Zwölf Euro mehr für vierköpfige Familie

Etliche Genehmigungen im Verbandsgemeinderat: Neben der Haushalts-Jahresrechnung 2009 wurde im Bereich Abwasserwerk dem Jahresabschluss 2009 sowie dem Wirtschaftsplan 2011 zugestimmt. Im Bereich Wasserwerk werden die wiederkehrenden Beiträge erhöht.

Waldrach. (anf) Der Vorsitzende des Rechnungsprüfungsausschusses, Erich Griebeler, erläuterte zunächst die Jahresrechnung 2009, die insgesamt ausgeglichen abschließt.
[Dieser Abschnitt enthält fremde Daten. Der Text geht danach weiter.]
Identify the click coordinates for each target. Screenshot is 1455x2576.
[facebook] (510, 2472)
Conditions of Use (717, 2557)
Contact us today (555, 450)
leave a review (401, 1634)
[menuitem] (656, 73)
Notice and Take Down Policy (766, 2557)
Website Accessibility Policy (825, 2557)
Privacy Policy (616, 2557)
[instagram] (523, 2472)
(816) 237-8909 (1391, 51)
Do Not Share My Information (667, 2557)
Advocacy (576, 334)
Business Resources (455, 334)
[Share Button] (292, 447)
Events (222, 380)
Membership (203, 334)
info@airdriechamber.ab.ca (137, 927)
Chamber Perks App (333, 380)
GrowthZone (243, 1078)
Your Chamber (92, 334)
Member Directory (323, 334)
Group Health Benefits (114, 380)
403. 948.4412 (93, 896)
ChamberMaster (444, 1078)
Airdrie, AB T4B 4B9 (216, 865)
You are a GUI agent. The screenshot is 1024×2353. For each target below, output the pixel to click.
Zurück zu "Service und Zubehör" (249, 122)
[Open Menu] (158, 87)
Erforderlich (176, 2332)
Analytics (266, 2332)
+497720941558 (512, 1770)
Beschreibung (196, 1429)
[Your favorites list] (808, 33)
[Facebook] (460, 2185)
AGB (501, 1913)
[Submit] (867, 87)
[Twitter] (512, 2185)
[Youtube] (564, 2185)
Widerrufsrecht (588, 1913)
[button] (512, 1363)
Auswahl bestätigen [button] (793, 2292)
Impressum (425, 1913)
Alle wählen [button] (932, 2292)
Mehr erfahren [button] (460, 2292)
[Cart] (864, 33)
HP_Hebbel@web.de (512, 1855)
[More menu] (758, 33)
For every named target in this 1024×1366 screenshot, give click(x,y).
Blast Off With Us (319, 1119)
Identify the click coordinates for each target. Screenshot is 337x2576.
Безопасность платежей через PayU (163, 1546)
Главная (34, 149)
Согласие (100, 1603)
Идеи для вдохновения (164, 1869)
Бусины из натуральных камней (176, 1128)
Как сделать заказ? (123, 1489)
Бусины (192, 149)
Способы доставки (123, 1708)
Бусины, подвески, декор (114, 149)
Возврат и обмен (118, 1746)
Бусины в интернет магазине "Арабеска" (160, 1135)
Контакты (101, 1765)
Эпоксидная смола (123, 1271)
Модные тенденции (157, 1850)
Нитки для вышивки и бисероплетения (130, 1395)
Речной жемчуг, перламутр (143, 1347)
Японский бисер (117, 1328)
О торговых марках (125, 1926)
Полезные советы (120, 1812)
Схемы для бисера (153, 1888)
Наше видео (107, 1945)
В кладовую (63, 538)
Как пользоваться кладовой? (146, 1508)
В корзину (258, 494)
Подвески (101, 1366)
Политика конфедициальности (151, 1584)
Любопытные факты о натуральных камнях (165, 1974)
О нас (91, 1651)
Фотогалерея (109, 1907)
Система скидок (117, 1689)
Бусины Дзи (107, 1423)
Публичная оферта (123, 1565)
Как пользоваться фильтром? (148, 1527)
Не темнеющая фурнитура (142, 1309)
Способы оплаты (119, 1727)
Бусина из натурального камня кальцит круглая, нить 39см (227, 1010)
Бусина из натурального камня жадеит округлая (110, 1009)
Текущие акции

Der Verwaltungshaushalt weist in Einnahmen und Ausgaben knapp acht Millionen Euro aus. Da eine Reihe geplanter Investitionen im Vermögenshaushalt nicht oder nur teilweise umgesetzt worden war, kamen hier rund drei Millionen Euro weniger als angedacht zum Tragen. Der Vermögenshaushalt schließt somit ebenfalls ausgeglichen mit rund 1,2 Millionen Euro ab. Der Rücklagenbestand des 2009er Etats der Verbandsgemeinde Ruwer beläuft sich auf rund 761 000 Euro, während die Verschuldung zum Jahresende bei 6,26 Millionen Euro liegt. Ein Nachtrag wurde nicht aufgestellt. Bei zwei Enthaltungen wurden Bürgermeister Busch sowie die Beigeordneten Jakobs und Ewald entlastet und die Jahresrechnung 2009 wie vorgelegt beschlossen.

Keine Erhöhung bei Schmutzwassergebühren



Ebenfalls auf der Tagesordnung der jüngsten VG-Ratssitzung stand der Jahresabschluss 2009 des Abwasserwerks. Hier erfolgte die Beschlussfassung einstimmig. Aktiv wie passiv weist dieser eine Bilanzsumme von gut 24 Millionen Euro sowie einen Überschuss von mehr als 135 000 Euro aus. Außerdem wurde über den Wirtschaftsplan des Abwasserwerks für 2011 beraten. Aufgrund einer festgestellten Unterdeckung beschlossen die Ratsmitglieder ebenfalls einstimmig den Kostenanteil für die Straßenoberflächenentwässerung der Gemeindestraßen um vier Cent pro Quadratmeter auf nun 42 Cent pro Quadratmeter zu entwässernder Fläche zu erhöhen. Keine Erhöhung kommt bei Schmutzwassergebühren, wiederkehrenden Beiträgen Oberflächenentwässerung und einmaligen Beiträgen. Im Bereich Wasserwerk bleiben die Gebühren auch größtenteils stabil. Hier werden die wiederkehrenden Beiträge mit einem Euro netto pro Monat angehoben. Daraus ergibt sich ein geringer Mehrkostenaufwand von rund zwölf Euro im Jahr für den durchschnittlichen Vier-Personen-Haushalt. In 2011 sind rund 2,5 Millionen Euro an Investitionskosten im Abwasserbereich geplant.